The expected copy holds every entry exactly and none of the pictures.

** DATA FOR THE TASK follows **

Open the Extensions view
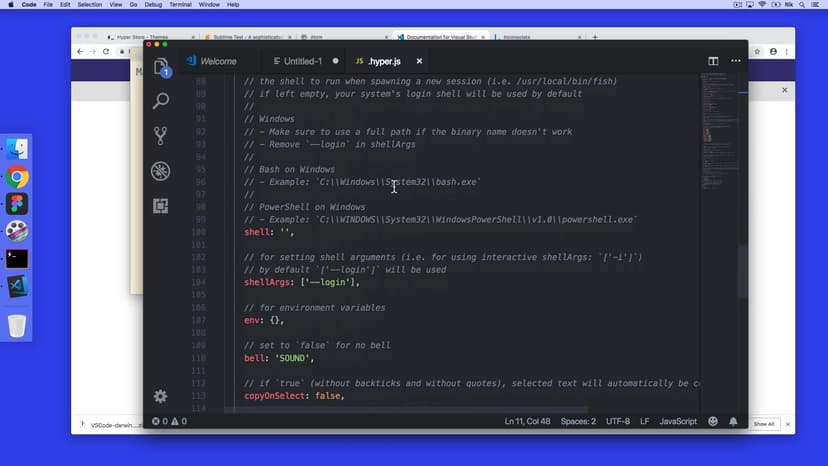Screen dimensions: 828x466 (161, 206)
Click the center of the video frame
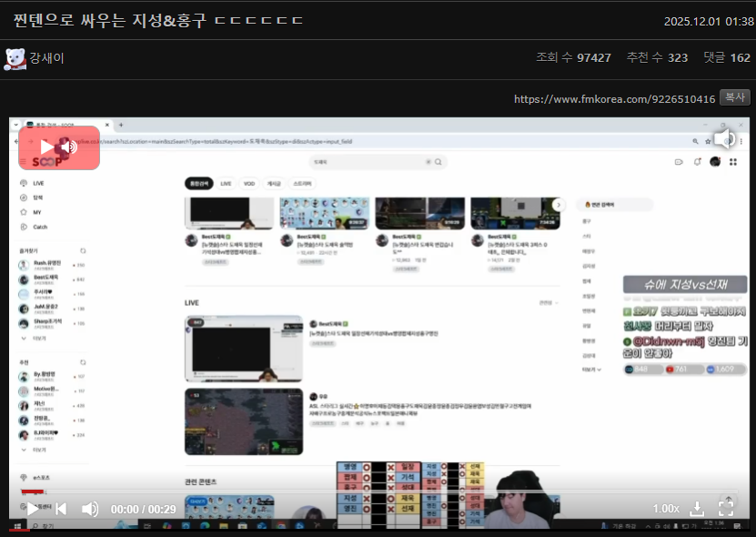The height and width of the screenshot is (537, 756). (x=378, y=323)
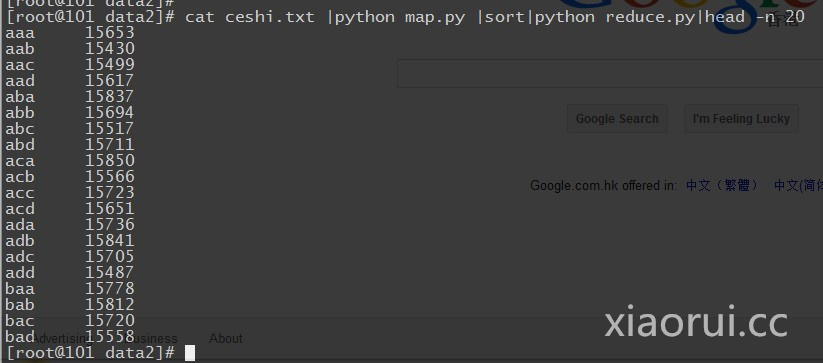Click the blinking terminal cursor block
Viewport: 823px width, 363px height.
point(190,353)
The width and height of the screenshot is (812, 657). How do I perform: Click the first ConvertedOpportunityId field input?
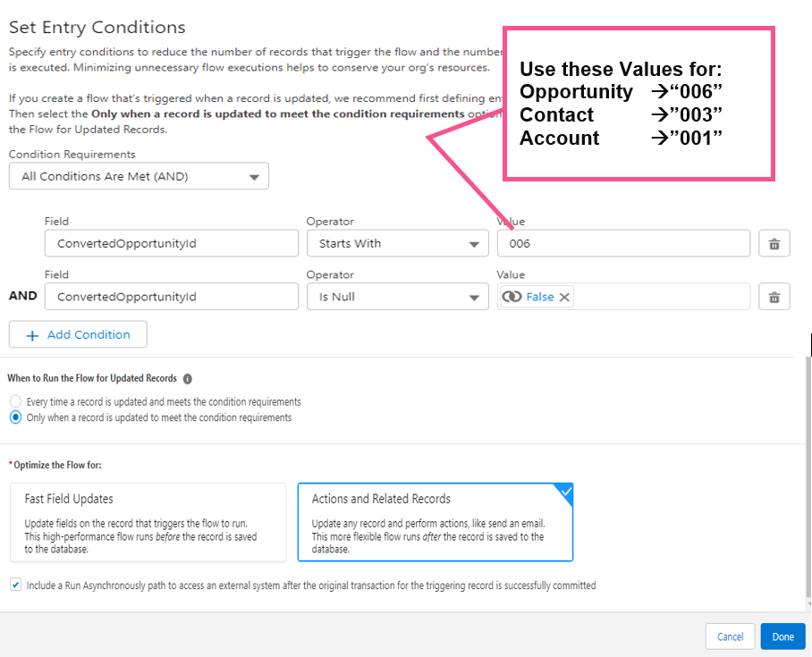point(171,243)
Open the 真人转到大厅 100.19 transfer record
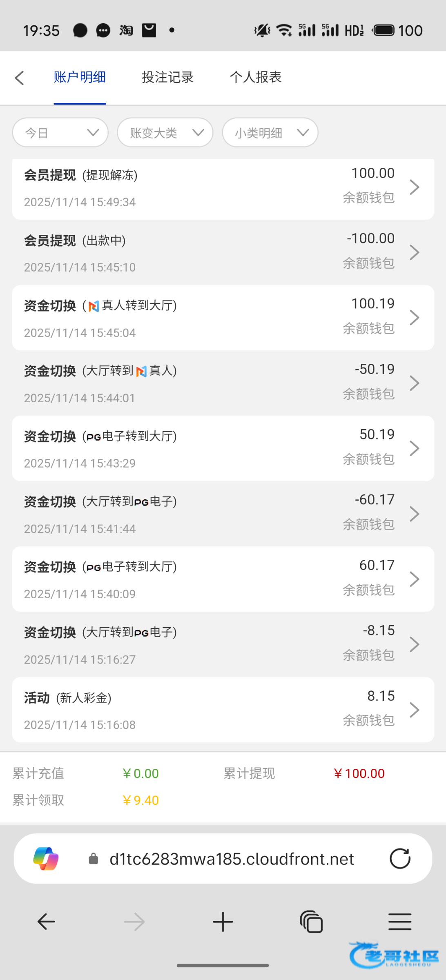This screenshot has height=980, width=446. click(223, 318)
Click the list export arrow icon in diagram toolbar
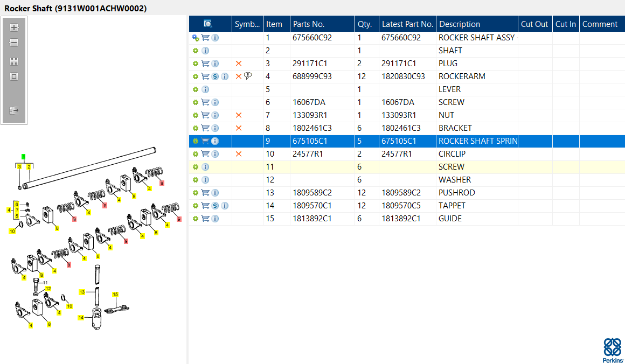 coord(14,110)
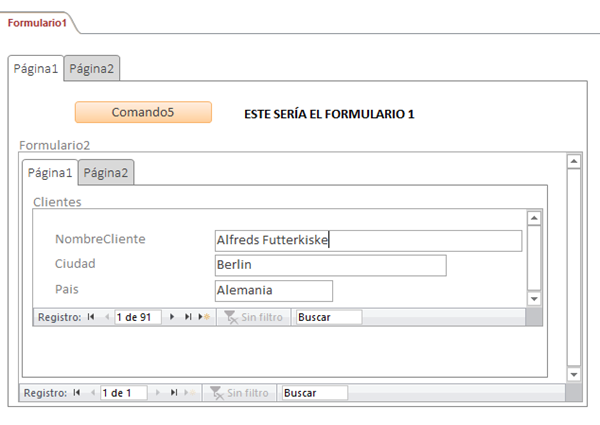The width and height of the screenshot is (600, 425).
Task: Jump to last record in Clientes navigator
Action: click(x=187, y=317)
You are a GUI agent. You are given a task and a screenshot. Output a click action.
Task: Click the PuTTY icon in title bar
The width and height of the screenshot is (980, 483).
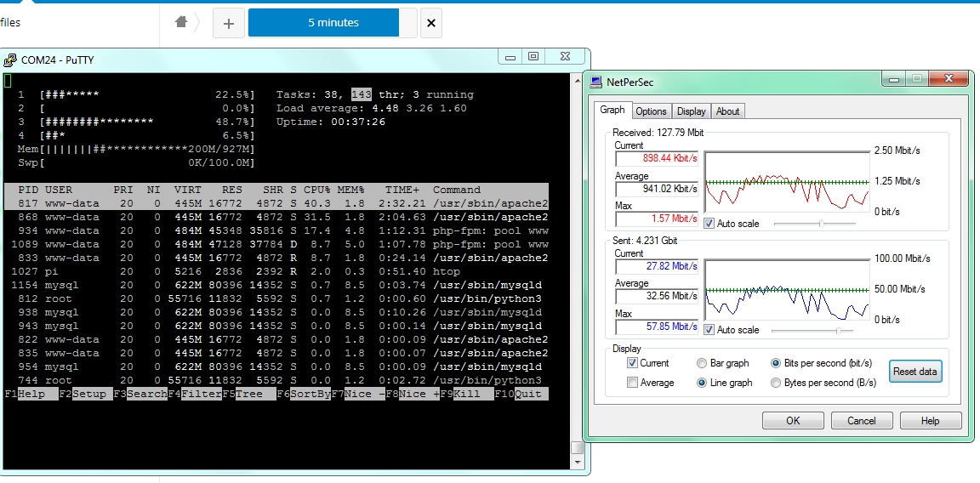pyautogui.click(x=10, y=60)
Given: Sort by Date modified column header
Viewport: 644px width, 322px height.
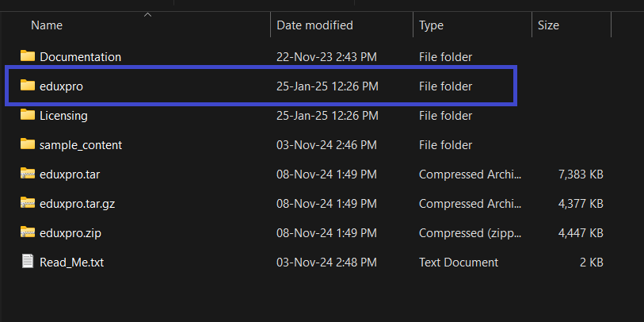Looking at the screenshot, I should (x=314, y=25).
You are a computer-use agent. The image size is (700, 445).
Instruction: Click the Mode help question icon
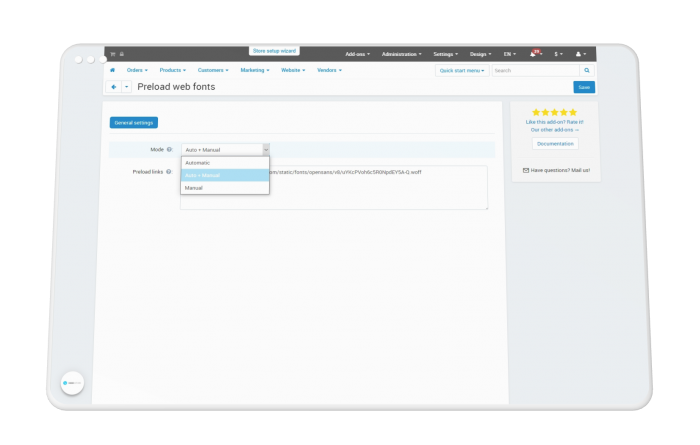coord(169,150)
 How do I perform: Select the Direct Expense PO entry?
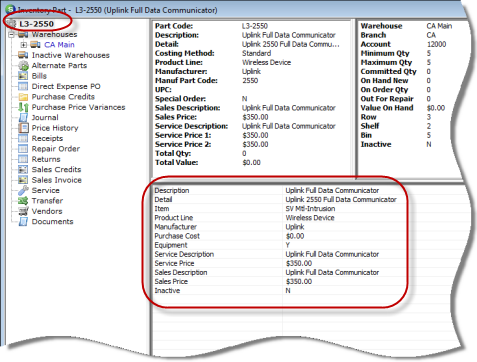(66, 86)
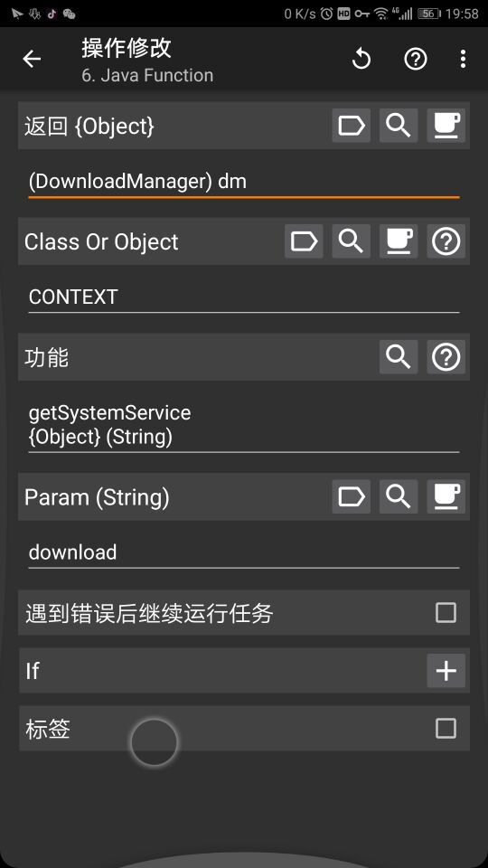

** End of DATA FOR THE TASK **

RESULT BELOW -
Open the Extensions view
Screen dimensions: 828x466 (161, 206)
Click the center of the video frame
The height and width of the screenshot is (537, 756). (x=378, y=323)
Click the blinking terminal cursor block
Viewport: 823px width, 363px height.
point(190,353)
The width and height of the screenshot is (812, 657). How do I perform: Click the first ConvertedOpportunityId field input?
point(171,243)
Open the 真人转到大厅 100.19 transfer record
This screenshot has height=980, width=446. click(223, 318)
Click the list export arrow icon in diagram toolbar
 coord(14,110)
The width and height of the screenshot is (600, 425).
Task: Jump to last record in Clientes navigator
Action: click(x=187, y=317)
You are a GUI agent. You are given a task and a screenshot. Output a click action.
Task: Click the PuTTY icon in title bar
The width and height of the screenshot is (980, 483).
pyautogui.click(x=10, y=60)
Given: Sort by Date modified column header
Viewport: 644px width, 322px height.
Looking at the screenshot, I should (x=314, y=25).
You are a computer-use agent. The image size is (700, 445).
Instruction: Click the Mode help question icon
coord(169,150)
 How do I perform: Select the Direct Expense PO entry?
(66, 86)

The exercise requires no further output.